(Rows of pointing data)
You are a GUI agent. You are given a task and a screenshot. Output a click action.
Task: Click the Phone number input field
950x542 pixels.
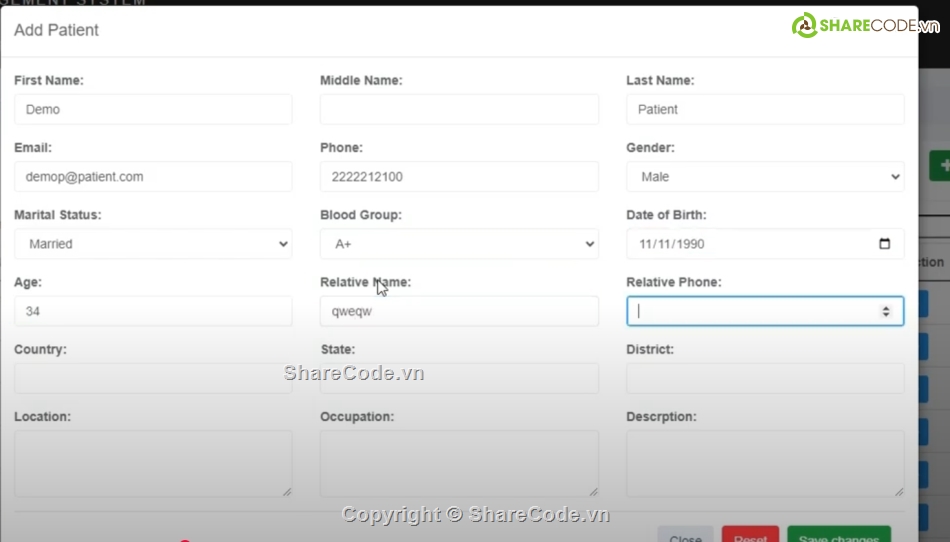coord(459,177)
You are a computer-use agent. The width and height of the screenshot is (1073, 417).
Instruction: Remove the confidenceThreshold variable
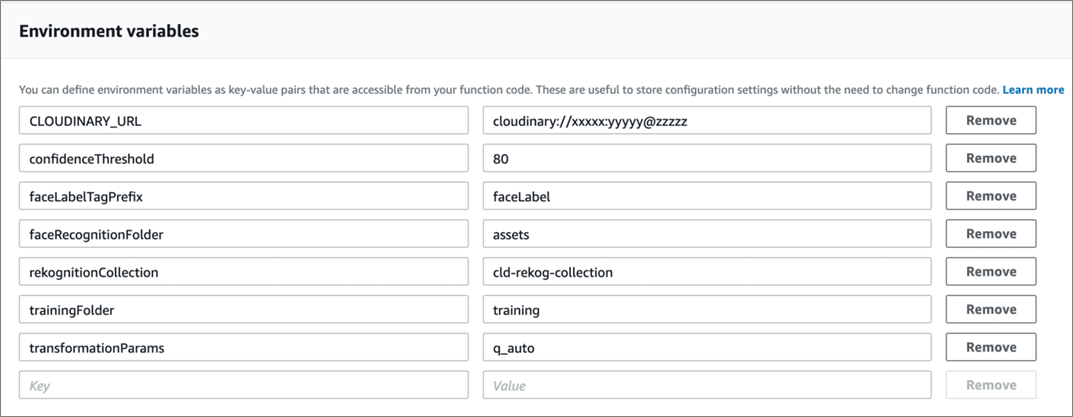click(990, 158)
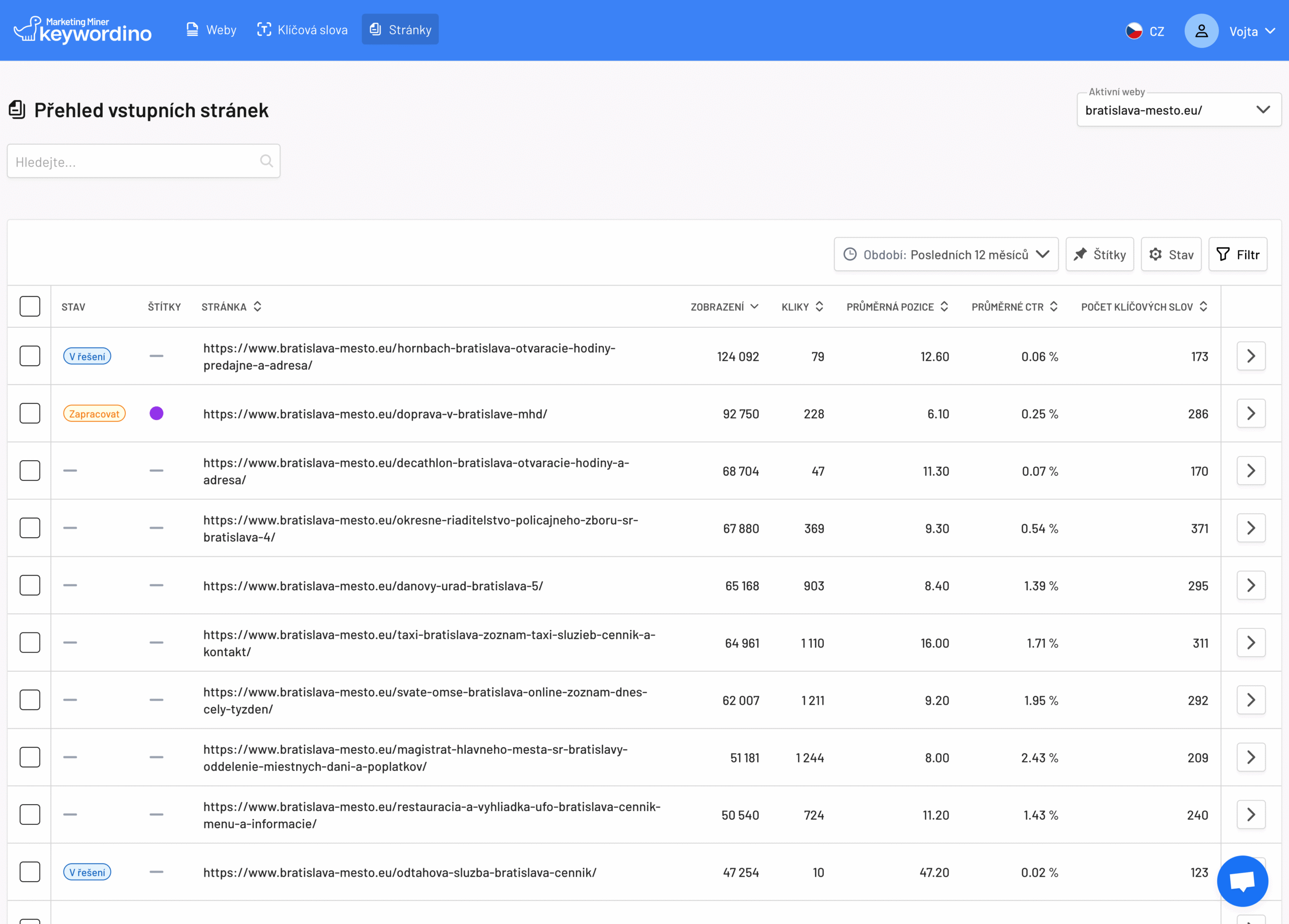
Task: Go to the Weby tab
Action: click(x=211, y=30)
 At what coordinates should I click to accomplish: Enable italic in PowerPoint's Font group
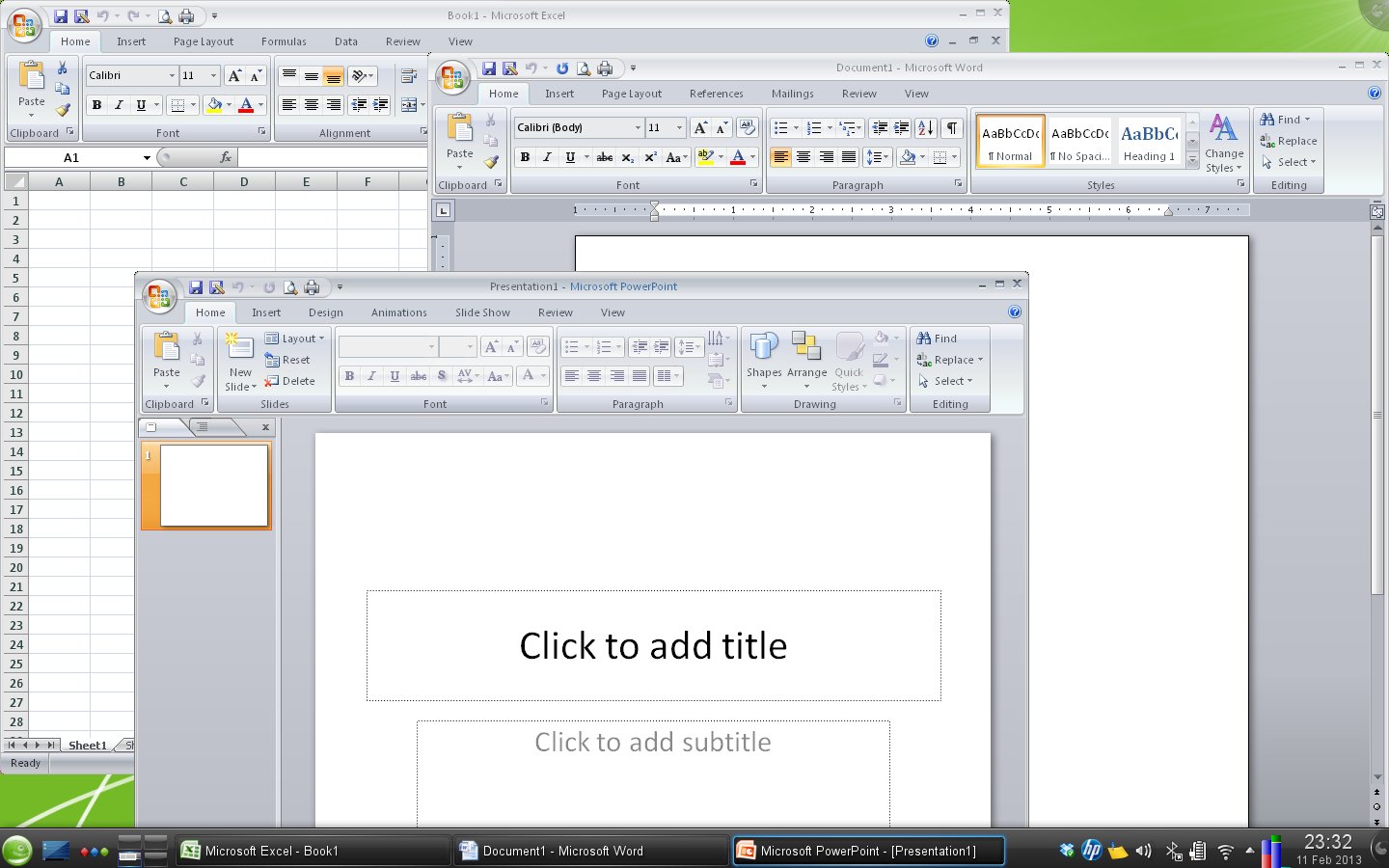(x=372, y=377)
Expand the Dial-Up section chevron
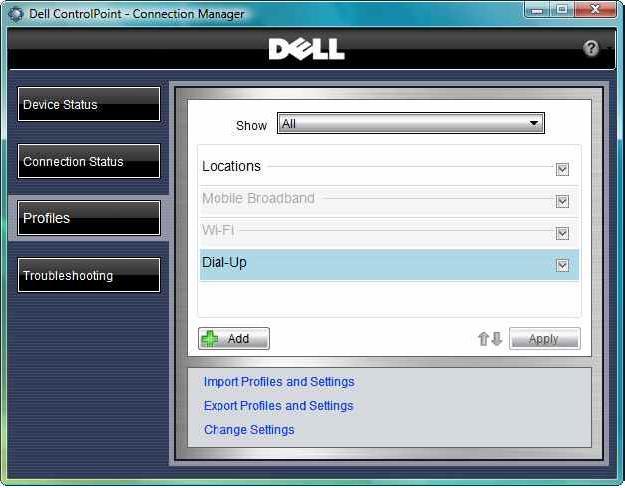 [x=562, y=265]
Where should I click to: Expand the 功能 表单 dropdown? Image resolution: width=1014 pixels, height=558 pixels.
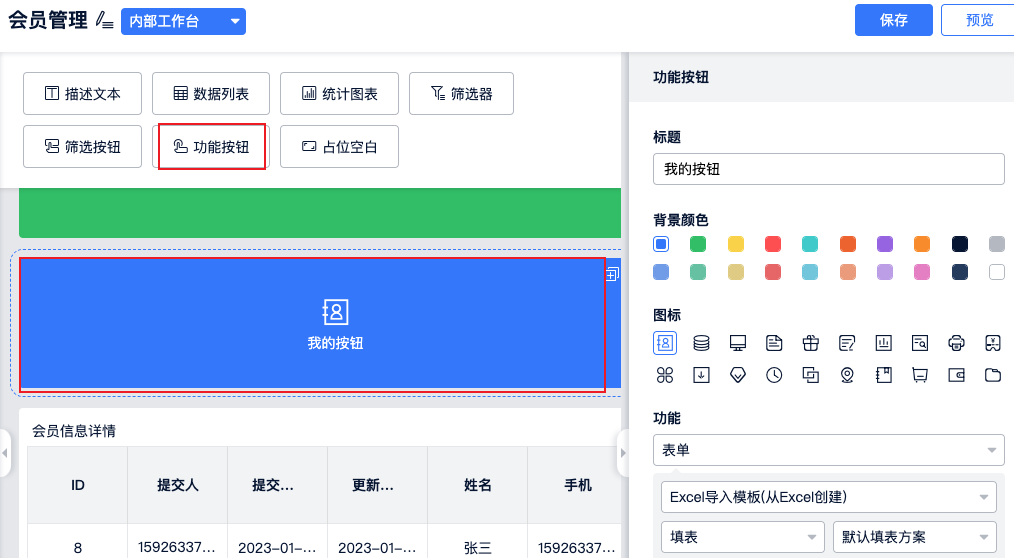coord(828,450)
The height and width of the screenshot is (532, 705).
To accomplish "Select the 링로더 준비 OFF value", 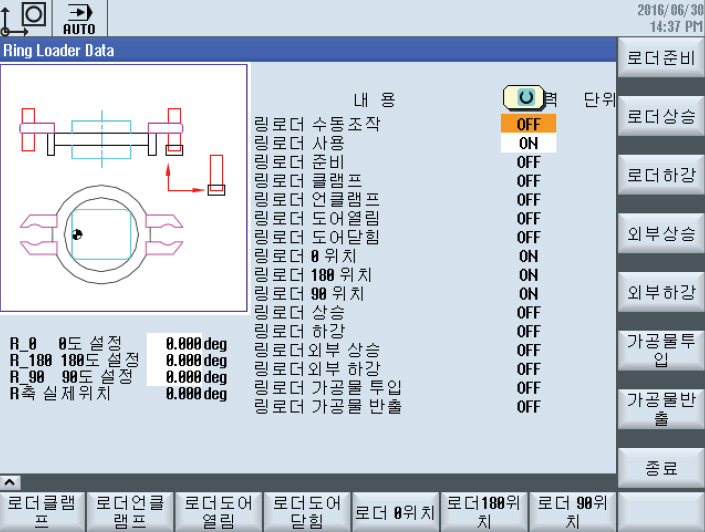I will 528,162.
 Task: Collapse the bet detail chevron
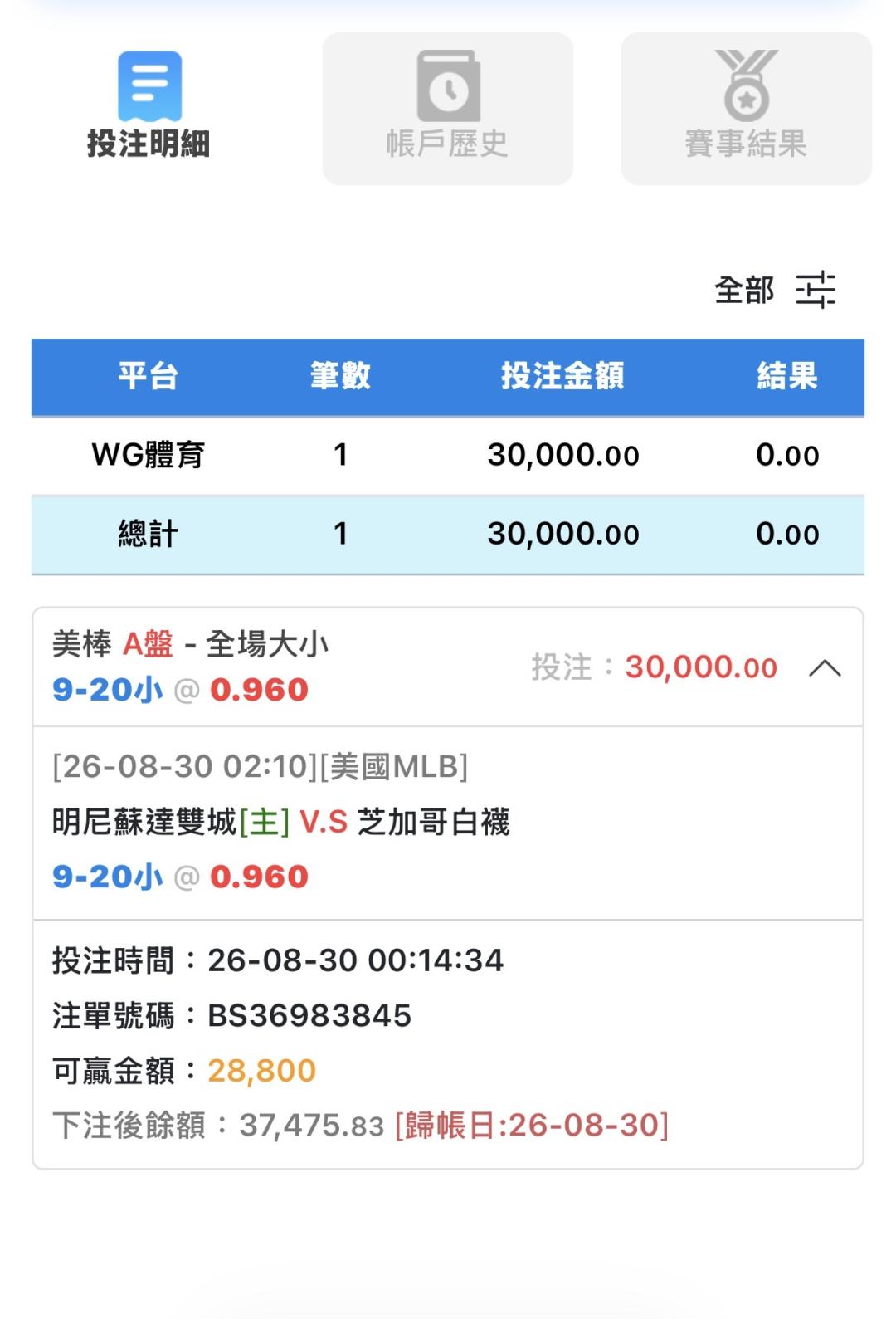tap(825, 668)
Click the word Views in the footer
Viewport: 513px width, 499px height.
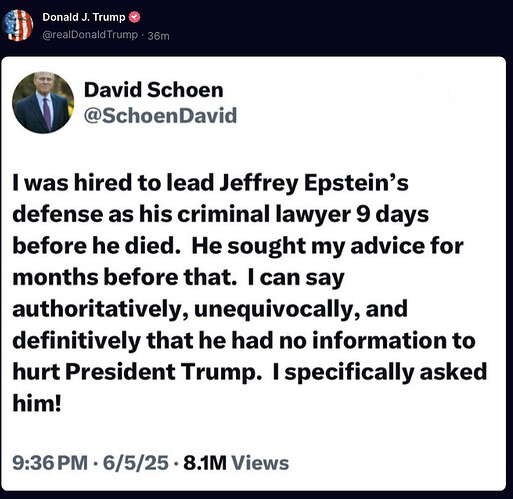point(260,463)
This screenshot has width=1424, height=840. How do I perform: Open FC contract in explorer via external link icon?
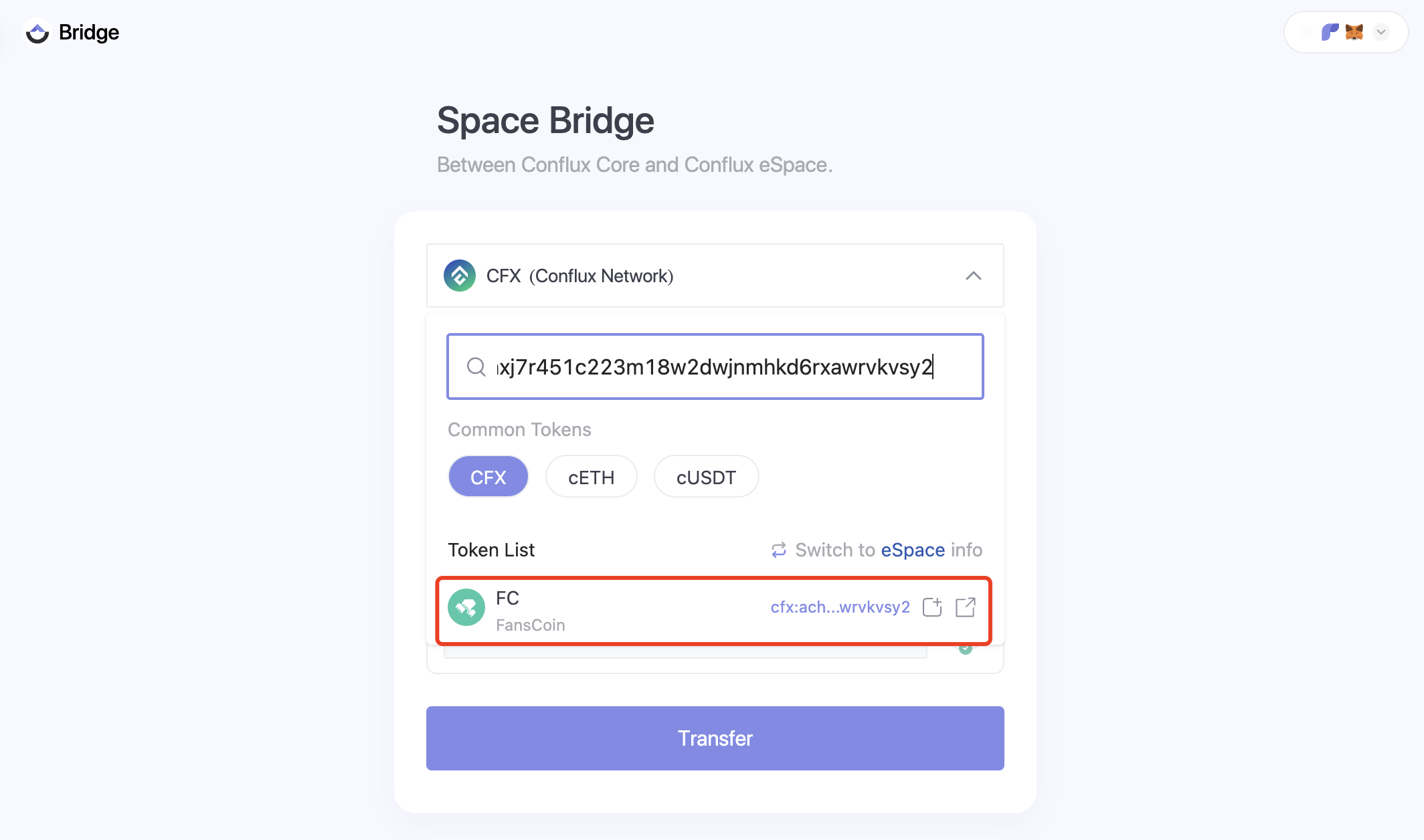[x=966, y=607]
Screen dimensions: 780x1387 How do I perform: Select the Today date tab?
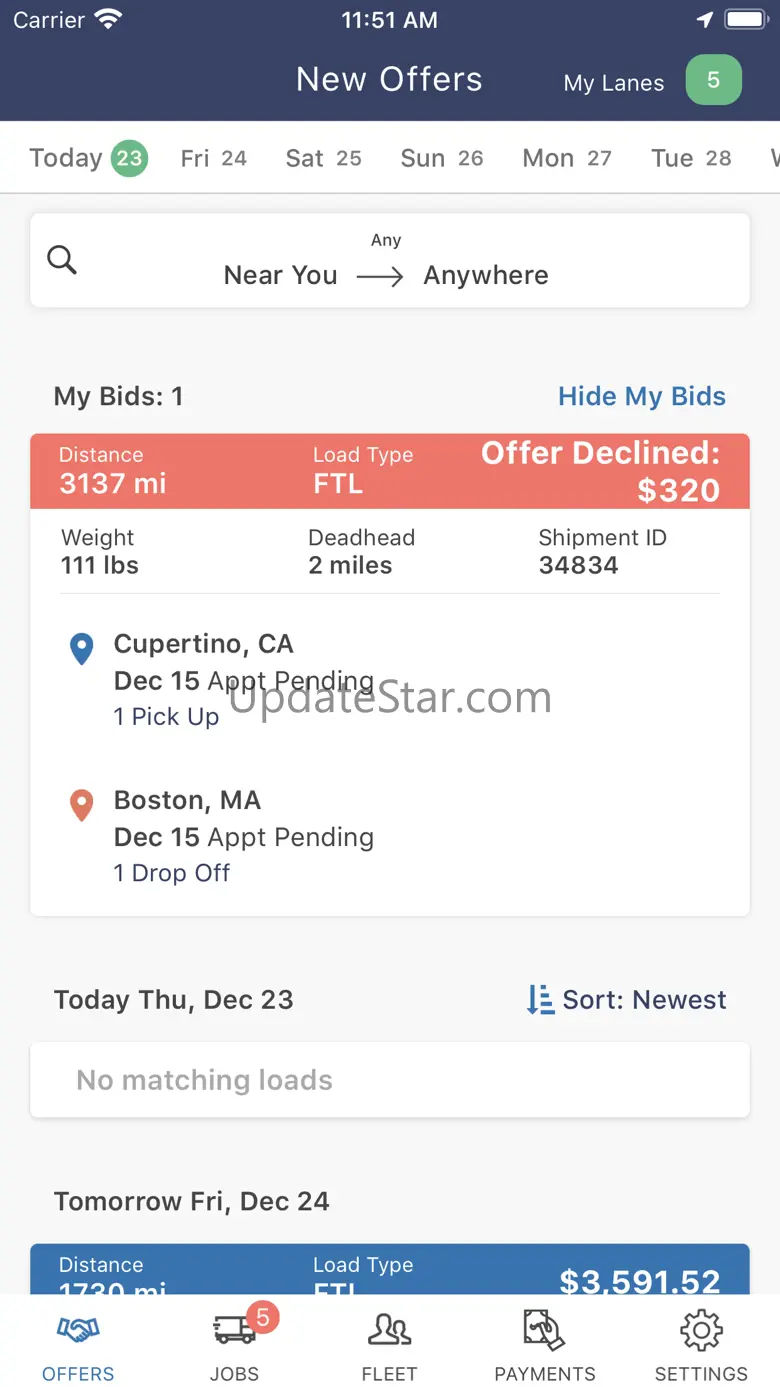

▸ **What you have to do**: Report how many lines of the rows above contain the word "should". Give only the number.

▸ **Exercise output**: 2